Dataset content:

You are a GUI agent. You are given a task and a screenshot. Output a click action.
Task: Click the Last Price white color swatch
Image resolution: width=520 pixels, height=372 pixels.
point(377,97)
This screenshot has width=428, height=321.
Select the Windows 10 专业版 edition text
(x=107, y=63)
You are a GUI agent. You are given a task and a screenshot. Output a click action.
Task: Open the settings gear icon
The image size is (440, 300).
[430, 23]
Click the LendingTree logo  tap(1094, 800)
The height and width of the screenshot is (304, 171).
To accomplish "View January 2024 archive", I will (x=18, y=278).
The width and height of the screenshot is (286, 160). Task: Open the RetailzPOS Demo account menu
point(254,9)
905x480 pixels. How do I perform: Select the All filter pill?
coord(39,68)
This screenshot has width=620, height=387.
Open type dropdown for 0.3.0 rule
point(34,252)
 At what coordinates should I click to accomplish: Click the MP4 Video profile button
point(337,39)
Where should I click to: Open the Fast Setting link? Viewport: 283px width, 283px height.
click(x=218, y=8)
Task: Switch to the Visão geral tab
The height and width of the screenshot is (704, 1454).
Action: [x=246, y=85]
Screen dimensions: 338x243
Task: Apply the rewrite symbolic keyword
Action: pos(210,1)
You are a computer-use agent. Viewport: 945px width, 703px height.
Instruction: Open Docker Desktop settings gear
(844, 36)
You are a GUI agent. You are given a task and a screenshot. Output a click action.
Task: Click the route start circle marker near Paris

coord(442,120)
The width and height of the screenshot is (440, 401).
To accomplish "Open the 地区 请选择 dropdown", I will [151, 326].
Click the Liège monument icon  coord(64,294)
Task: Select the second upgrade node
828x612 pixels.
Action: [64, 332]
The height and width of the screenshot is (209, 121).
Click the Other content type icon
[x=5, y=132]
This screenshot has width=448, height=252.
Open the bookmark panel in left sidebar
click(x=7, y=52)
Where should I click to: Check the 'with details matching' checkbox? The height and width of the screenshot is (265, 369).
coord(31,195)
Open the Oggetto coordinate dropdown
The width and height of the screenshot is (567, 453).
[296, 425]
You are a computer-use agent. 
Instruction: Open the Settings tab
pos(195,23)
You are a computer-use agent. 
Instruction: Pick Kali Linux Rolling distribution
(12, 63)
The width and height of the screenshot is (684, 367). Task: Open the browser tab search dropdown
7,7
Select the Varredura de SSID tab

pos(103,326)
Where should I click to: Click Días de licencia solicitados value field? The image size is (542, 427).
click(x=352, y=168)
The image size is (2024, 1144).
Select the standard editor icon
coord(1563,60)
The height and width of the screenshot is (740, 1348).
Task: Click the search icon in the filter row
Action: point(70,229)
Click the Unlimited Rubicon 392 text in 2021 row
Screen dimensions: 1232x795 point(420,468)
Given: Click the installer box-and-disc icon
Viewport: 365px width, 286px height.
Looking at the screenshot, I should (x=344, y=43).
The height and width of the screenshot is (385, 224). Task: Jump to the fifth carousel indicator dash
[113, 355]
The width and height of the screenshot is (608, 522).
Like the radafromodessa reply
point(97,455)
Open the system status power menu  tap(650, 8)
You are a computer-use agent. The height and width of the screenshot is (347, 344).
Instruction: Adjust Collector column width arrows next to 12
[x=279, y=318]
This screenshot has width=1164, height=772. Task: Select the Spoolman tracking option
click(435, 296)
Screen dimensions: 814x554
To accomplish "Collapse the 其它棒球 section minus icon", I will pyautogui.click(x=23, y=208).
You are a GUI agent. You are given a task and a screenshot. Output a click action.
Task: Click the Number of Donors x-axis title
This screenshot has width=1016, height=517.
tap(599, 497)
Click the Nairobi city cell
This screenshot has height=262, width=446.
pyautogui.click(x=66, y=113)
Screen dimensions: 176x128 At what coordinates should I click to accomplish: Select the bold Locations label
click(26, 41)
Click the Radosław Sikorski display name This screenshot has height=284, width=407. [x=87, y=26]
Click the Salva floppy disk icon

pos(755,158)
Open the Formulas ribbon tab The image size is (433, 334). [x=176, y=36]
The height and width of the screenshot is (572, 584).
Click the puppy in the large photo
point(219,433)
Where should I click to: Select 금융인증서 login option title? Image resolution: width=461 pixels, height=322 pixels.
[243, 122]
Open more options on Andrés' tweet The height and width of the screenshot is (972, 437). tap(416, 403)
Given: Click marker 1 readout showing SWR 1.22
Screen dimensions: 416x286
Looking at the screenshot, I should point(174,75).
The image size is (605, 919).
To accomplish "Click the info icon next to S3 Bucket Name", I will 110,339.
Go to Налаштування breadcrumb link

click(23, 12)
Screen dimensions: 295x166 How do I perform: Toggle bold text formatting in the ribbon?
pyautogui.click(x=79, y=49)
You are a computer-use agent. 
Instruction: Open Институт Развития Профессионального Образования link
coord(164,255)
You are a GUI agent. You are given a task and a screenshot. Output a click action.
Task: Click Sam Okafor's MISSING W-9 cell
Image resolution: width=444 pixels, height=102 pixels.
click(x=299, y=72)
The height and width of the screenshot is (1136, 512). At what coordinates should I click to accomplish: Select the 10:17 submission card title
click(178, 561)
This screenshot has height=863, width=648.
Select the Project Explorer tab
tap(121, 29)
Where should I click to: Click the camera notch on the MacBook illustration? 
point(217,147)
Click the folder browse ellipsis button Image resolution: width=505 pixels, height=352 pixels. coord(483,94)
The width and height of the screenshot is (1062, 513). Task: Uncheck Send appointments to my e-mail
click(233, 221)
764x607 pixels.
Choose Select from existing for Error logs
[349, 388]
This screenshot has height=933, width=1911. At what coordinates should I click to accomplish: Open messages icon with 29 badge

What to produce: Restate each line above word for word.

Completed exercise:
You are a GUI agent. You are given a task and a screenshot. Output a click action.
Task: Click the Last Price white color swatch
Image resolution: width=520 pixels, height=372 pixels.
point(377,97)
This screenshot has width=428, height=321.
Select the Windows 10 专业版 edition text
(x=107, y=63)
You are a GUI agent. You are given a task and a screenshot. Output a click action.
Task: Open the settings gear icon
The image size is (440, 300).
[430, 23]
Click the LendingTree logo  tap(1094, 800)
The height and width of the screenshot is (304, 171).
To accomplish "View January 2024 archive", I will (x=18, y=278).
The width and height of the screenshot is (286, 160). Task: Open the RetailzPOS Demo account menu
point(254,9)
905x480 pixels. How do I perform: Select the All filter pill?
coord(39,68)
This screenshot has width=620, height=387.
Open type dropdown for 0.3.0 rule
point(34,252)
 At what coordinates should I click to accomplish: Click the MP4 Video profile button
point(337,39)
Where should I click to: Open the Fast Setting link? Viewport: 283px width, 283px height.
click(x=218, y=8)
Task: Switch to the Visão geral tab
The height and width of the screenshot is (704, 1454).
Action: [x=246, y=85]
Screen dimensions: 338x243
Task: Apply the rewrite symbolic keyword
Action: pos(210,1)
You are a computer-use agent. Viewport: 945px width, 703px height.
Instruction: Open Docker Desktop settings gear
(844, 36)
You are a GUI agent. You are given a task and a screenshot. Output a click action.
Task: Click the route start circle marker near Paris

coord(442,120)
The width and height of the screenshot is (440, 401).
To accomplish "Open the 地区 请选择 dropdown", I will [151, 326].
Click the Liège monument icon  coord(64,294)
Task: Select the second upgrade node
828x612 pixels.
Action: [64, 332]
The height and width of the screenshot is (209, 121).
Click the Other content type icon
[x=5, y=132]
This screenshot has width=448, height=252.
Open the bookmark panel in left sidebar
click(x=7, y=52)
Where should I click to: Check the 'with details matching' checkbox? The height and width of the screenshot is (265, 369).
coord(31,195)
Open the Oggetto coordinate dropdown
The width and height of the screenshot is (567, 453).
[296, 425]
You are a computer-use agent. 
Instruction: Open the Settings tab
pos(195,23)
You are a computer-use agent. 
Instruction: Pick Kali Linux Rolling distribution
(12, 63)
The width and height of the screenshot is (684, 367). Task: Open the browser tab search dropdown
7,7
Select the Varredura de SSID tab

pos(103,326)
Where should I click to: Click Días de licencia solicitados value field? The image size is (542, 427).
click(x=352, y=168)
The image size is (2024, 1144).
Select the standard editor icon
coord(1563,60)
The height and width of the screenshot is (740, 1348).
Task: Click the search icon in the filter row
Action: point(70,229)
Click the Unlimited Rubicon 392 text in 2021 row
Screen dimensions: 1232x795 point(420,468)
Given: Click the installer box-and-disc icon
Viewport: 365px width, 286px height.
Looking at the screenshot, I should (x=344, y=43).
The height and width of the screenshot is (385, 224). Task: Jump to the fifth carousel indicator dash
[113, 355]
The width and height of the screenshot is (608, 522).
Like the radafromodessa reply
point(97,455)
Open the system status power menu  tap(650, 8)
You are a computer-use agent. The height and width of the screenshot is (347, 344).
Instruction: Adjust Collector column width arrows next to 12
[x=279, y=318]
This screenshot has width=1164, height=772. Task: Select the Spoolman tracking option
click(435, 296)
Screen dimensions: 814x554
To accomplish "Collapse the 其它棒球 section minus icon", I will pyautogui.click(x=23, y=208).
You are a GUI agent. You are given a task and a screenshot. Output a click action.
Task: Click the Number of Donors x-axis title
This screenshot has width=1016, height=517.
tap(599, 497)
Click the Nairobi city cell
This screenshot has height=262, width=446.
pyautogui.click(x=66, y=113)
Screen dimensions: 176x128 At what coordinates should I click to accomplish: Select the bold Locations label
click(26, 41)
Click the Radosław Sikorski display name This screenshot has height=284, width=407. [x=87, y=26]
Click the Salva floppy disk icon

pos(755,158)
Open the Formulas ribbon tab The image size is (433, 334). [x=176, y=36]
The height and width of the screenshot is (572, 584).
Click the puppy in the large photo
point(219,433)
Where should I click to: Select 금융인증서 login option title? Image resolution: width=461 pixels, height=322 pixels.
[243, 122]
Open more options on Andrés' tweet The height and width of the screenshot is (972, 437). tap(416, 403)
Given: Click marker 1 readout showing SWR 1.22
Screen dimensions: 416x286
Looking at the screenshot, I should point(174,75).
The image size is (605, 919).
To accomplish "Click the info icon next to S3 Bucket Name", I will 110,339.
Go to Налаштування breadcrumb link

click(23, 12)
Screen dimensions: 295x166 How do I perform: Toggle bold text formatting in the ribbon?
pyautogui.click(x=79, y=49)
You are a computer-use agent. 
Instruction: Open Институт Развития Профессионального Образования link
coord(164,255)
You are a GUI agent. You are given a task and a screenshot. Output a click action.
Task: Click Sam Okafor's MISSING W-9 cell
Image resolution: width=444 pixels, height=102 pixels.
click(x=299, y=72)
The height and width of the screenshot is (1136, 512). At what coordinates should I click to accomplish: Select the 10:17 submission card title
click(178, 561)
This screenshot has height=863, width=648.
Select the Project Explorer tab
tap(121, 29)
Where should I click to: Click the camera notch on the MacBook illustration? 
point(217,147)
Click the folder browse ellipsis button Image resolution: width=505 pixels, height=352 pixels. coord(483,94)
The width and height of the screenshot is (1062, 513). Task: Uncheck Send appointments to my e-mail
click(233, 221)
764x607 pixels.
Choose Select from existing for Error logs
[349, 388]
This screenshot has height=933, width=1911. At what coordinates should I click to accomplish: Open messages icon with 29 badge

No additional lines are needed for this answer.